As I have responsibilities, I must turn my consideration to what to do next. It would be unwise in the extreme to gamble on the project being renewed in the current economic climate and therefore I have to put in place some plans in the event that I am not able (or perhaps even willing) to continue in my current role. Which of my many and varied passions would I follow and which would give me the most pleasure and, perhaps more importantly, which would keep a roof over my head.

I welcome thoughts, observations and criticism.

[1] Economic impact in this sense is a measure which is made up of statements from individuals and companies who have received some benefit in the activities of Digital Circle. It’s difficult to get this kind of validation from the digital media industry which is a constant source of frustration, not only for me but also for the teams who lobbied for and pieced together the project. Click to return

0 thoughts on “The State of the Union”

  1. Matt, probably not the response you are looking for, but felt compelled to throw in the following thoughts.

    I’m sure that you agree that for x there is and equal and opposite re-x, and laws of conservation of all things – including passion. Passion, therefore, comes with a tax, a burden, that derives for all the un- or anti-passion that one must battle every day. It’s tiring, exhausting. It leaves one vulnerable. But despite that, it exceeds the rush of adrenaline, dopamine and serotonin.

    Two quotes for you.

    “In the absence of clear vision and passioned leadership, one is left managing apathy and mediocracy.”

    “Passion. Check”

    Enjoy SF.

  2. “I have been inspired and then been frustrated that I cannot create these works of art ”

    What makes you so sure you can’t?

    Writing software isn’t brain surgery. You can learn it by doing it.

    -jcr

  3. Hi David,
    I think it’s a state of mind to be unsatisfied. I know it annoys Arlene that I constantly shift my own goal posts but I am firm in the belief we should judge others by their intentions and ourselves by our achievements. I need to work on my achievements.

    Hi John,
    Writing software is not going to be possible for everyone. It takes a decent amount of time to learn. Time I don’t have (in usable contiguous blocks).

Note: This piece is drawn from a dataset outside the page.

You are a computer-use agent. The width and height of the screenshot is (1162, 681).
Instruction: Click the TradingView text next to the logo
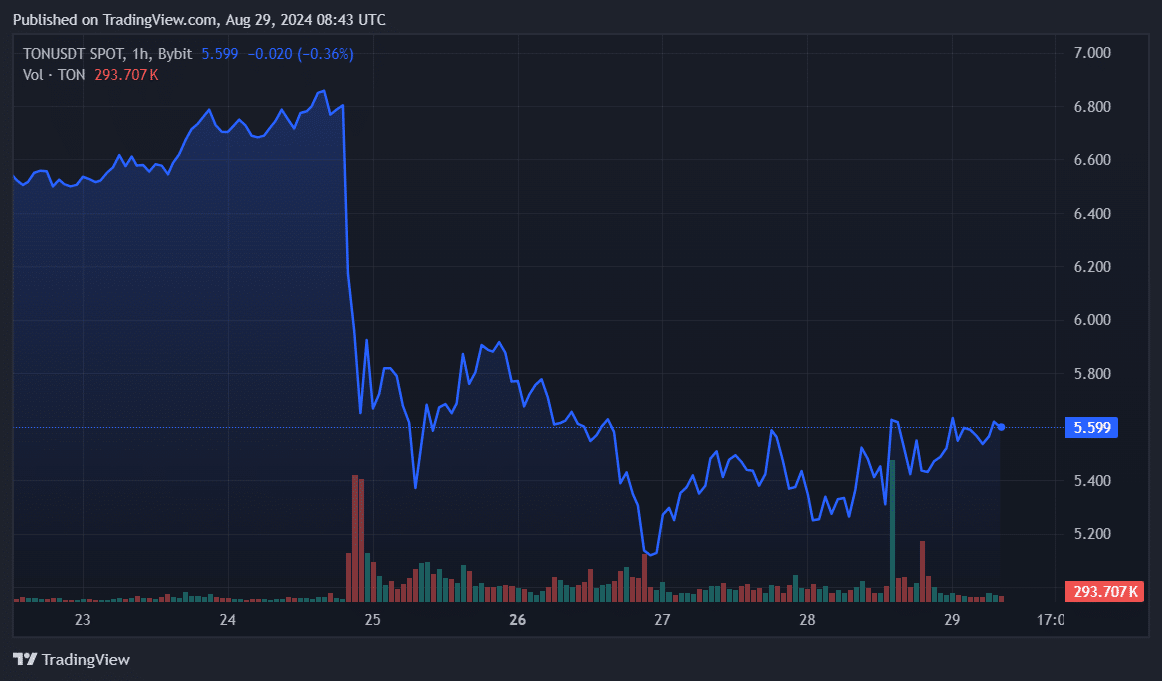86,659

  4. This resonates with stuff I’ve been thinking about recently, having taken a change in direction, so here are my thoughts, which may, of course, have no relevance to yours… 🙂

    What’s interesting to me are the feelings around having to choose between following the interest versus following the experience. When you’ve been working for a few years, experience and achievement tend to go hand in hand, and it’s the achievement that provides the comfort zone, and the sense of security, because they are most outwardly visible.

    If I’ve achieved this, then I can persuade someone that I am capable of achieving that. It can be a powerful drug, even if one’s achievements have been modest (in my case).

    To change direction to follow something that really fires me up means stepping into a zone where there is much less experience and, initially, zero achievement, and mingling with people who are way ahead of me in many things. This is not always comfortable.

    So, for now, for me, I have the choice of either passion or achievement.

    And, apart from the occasional thought of ‘hey, it’s not like I’ve done nothing’, I’m trying to leave achievement behind for now (and maybe forever), and when people ask me what I do, I’m telling them that I’m just messing.